Nicht überall ist der Eindruck, den das Logitech G51 hinterlässt, jedoch so eindeutig wie bei den Eagles, deren Instrumentalschlachten sehr hohe Herausforderungen an die Lautsprecher stellen. „Abba“ klingt zuweilen recht passabel – der Gesang jedenfalls fällt zu erst nicht wirklich negativ auf und die poppige Begleitmusik wird noch gut wiedergeben. Bei einem Vergleich mit dem Motiv 2 – das hier nur einmal die Möglichkeiten von PC-Systemen vergleichend aufzeigen soll und keinesfalls als direkter Konkurrent zu verstehen ist – kann sich das G51 jedoch gleich wieder in die Ecke stellen. Es fällt sofort der unterpräsente Mitteltonbereich sowie das fehlende Volumen auf.
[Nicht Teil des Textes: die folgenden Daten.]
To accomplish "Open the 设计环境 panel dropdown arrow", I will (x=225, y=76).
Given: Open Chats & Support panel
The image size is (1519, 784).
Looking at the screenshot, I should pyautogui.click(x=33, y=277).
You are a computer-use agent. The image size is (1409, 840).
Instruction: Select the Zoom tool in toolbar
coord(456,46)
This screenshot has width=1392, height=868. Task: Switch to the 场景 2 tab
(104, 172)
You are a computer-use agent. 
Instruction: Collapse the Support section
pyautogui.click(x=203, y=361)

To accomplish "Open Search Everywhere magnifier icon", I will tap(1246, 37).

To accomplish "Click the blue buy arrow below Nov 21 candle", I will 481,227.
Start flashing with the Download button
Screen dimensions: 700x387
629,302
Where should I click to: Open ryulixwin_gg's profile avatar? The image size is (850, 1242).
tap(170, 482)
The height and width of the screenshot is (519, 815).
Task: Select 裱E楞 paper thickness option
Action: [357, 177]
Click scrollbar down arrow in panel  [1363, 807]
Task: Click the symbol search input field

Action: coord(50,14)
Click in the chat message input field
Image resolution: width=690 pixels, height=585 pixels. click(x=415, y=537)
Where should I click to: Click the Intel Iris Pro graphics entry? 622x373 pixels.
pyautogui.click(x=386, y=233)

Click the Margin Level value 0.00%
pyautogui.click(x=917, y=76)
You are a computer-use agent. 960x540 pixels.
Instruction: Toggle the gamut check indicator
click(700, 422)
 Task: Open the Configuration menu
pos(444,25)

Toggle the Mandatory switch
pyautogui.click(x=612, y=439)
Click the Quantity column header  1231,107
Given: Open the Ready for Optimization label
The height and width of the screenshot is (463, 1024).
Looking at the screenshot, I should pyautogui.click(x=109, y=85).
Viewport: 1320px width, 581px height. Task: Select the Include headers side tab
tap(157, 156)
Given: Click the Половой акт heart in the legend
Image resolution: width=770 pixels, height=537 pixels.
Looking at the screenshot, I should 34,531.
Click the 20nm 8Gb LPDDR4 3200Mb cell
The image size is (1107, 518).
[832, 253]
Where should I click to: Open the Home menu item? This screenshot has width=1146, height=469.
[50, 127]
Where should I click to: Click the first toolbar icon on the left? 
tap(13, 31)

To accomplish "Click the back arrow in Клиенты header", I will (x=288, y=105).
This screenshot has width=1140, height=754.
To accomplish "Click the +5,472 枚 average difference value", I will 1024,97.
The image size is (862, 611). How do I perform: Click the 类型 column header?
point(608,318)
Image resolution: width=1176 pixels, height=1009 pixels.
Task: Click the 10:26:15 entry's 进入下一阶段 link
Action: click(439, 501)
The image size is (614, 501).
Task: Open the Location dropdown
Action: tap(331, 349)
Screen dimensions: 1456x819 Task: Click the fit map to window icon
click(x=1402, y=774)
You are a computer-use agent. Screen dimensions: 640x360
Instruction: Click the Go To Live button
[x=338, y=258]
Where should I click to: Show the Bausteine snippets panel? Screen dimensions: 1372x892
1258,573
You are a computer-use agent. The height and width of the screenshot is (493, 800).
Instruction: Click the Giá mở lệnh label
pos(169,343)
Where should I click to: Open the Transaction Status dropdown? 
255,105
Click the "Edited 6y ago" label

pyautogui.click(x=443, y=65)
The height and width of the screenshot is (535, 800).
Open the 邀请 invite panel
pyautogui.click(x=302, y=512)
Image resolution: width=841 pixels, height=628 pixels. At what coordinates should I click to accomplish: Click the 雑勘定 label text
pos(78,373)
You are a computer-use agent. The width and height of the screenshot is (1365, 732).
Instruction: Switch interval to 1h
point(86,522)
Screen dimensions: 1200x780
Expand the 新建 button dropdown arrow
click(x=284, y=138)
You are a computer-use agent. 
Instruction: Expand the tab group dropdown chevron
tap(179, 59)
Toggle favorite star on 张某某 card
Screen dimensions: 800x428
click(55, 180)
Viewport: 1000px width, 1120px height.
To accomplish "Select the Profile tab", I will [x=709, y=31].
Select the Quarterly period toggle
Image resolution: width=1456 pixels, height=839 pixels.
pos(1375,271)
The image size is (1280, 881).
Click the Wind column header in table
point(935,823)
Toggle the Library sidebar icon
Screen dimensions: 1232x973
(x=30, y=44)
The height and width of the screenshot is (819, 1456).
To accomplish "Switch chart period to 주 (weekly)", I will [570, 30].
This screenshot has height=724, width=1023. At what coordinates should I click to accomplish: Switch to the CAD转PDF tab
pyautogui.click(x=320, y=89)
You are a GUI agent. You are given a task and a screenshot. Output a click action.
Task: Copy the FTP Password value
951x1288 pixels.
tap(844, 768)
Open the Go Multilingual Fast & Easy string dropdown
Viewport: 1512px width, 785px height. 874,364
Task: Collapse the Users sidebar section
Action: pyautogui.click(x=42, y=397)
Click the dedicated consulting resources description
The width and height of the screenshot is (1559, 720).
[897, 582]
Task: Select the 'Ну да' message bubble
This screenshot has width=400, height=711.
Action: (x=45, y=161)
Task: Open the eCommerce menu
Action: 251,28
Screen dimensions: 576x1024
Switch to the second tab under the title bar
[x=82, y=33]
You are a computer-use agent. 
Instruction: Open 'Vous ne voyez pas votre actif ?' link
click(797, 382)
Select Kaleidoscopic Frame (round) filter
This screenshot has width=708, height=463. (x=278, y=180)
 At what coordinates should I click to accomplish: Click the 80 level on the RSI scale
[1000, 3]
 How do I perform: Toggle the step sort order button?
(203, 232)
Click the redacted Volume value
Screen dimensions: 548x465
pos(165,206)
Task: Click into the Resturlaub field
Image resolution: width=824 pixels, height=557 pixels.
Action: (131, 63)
Ähnliches ergibt sich (mitunter noch stärker, da die Stücke von den männlichen Sängern leben) bei Queen, Xavier Naidoo oder Simply Red. Stets hat man den Drang, lauter zu drehen, weil sich das Gefühl einstellt, es müsse gleich losgehen und die Musik befände sich im Aufbau. Stets klingt leider aber auch das ganze Lied flach und ausdruckslos – bis auf den Subwoofer, der letztendlich dann doch mit wummern darf, weil es anders bei diesem System nicht sein soll.

Entwarnung gibt es hingegen bei den Satelliten: Obwohl die Form der Chassis geradezu an eine Turbine erinnert, von der man annehmen könne, sie blase nur in eine Richtung, strahlen die Satelliten keineswegs nur durch einen Kanal den Ton ab. Will heißen: Musik, Film und Spiel klingen relativ unabhängig von der Hörpostion gleich, der Abstrahlwinkel fällt also relativ groß aus – so zumindest der Höreindruck.

Filme und Spiele

Bei Filmen oder Spielen kommt mit dem Logitech G51 deutlich mehr Spaß auf als beim Hören von Musik. Hier darf es ruhig auch einmal knallen – vor allem in Computerspielen – und die Mitteltonschwäche fällt nur noch vergleichsweise leicht in Dialogen auf. Der Surround-Eindruck des Systems ist gut und weiß vor allem in Egoshootern zu überzeugen. Nichtsdestotrotz setzte sich auch bei den verwendeten Filmen der Subwoofer zu sehr in Szene. Da er dabei mangels fehlendem Tiefgang eher die falschen Frequenzen betonte und bei wirklich herausfordernden Szenen die Luft vermissen ließ, hat das G51 gegen Heimkinospezialisten aus dem Hause Teufel oder auch gegen Bassisten aus eigenem Hause das Nachsehen.

Summa summarum bleibt bei PC-Spielen noch der süßeste Nachgeschmack: Wer auf actionlastige Spiele steht, wird seinen Spaß am Logitech G51 haben. Wer nicht, der hat zumindest keine bedeutenden Nachteile. So fallen die vorhandenen und beschriebenen Schwächen nur mäßig beim Spielen auf, oder stören schlicht nicht. Im Gegenzug findet sich der Subwoofer endlich da wieder, wo er hinzugehören scheint: Dort wo es Bass gibt und Bass braucht. Wem das nicht zusagt, der ist womöglich ohnehin falsch mit einem Satelliten-Subwoofer-Gespann bedient.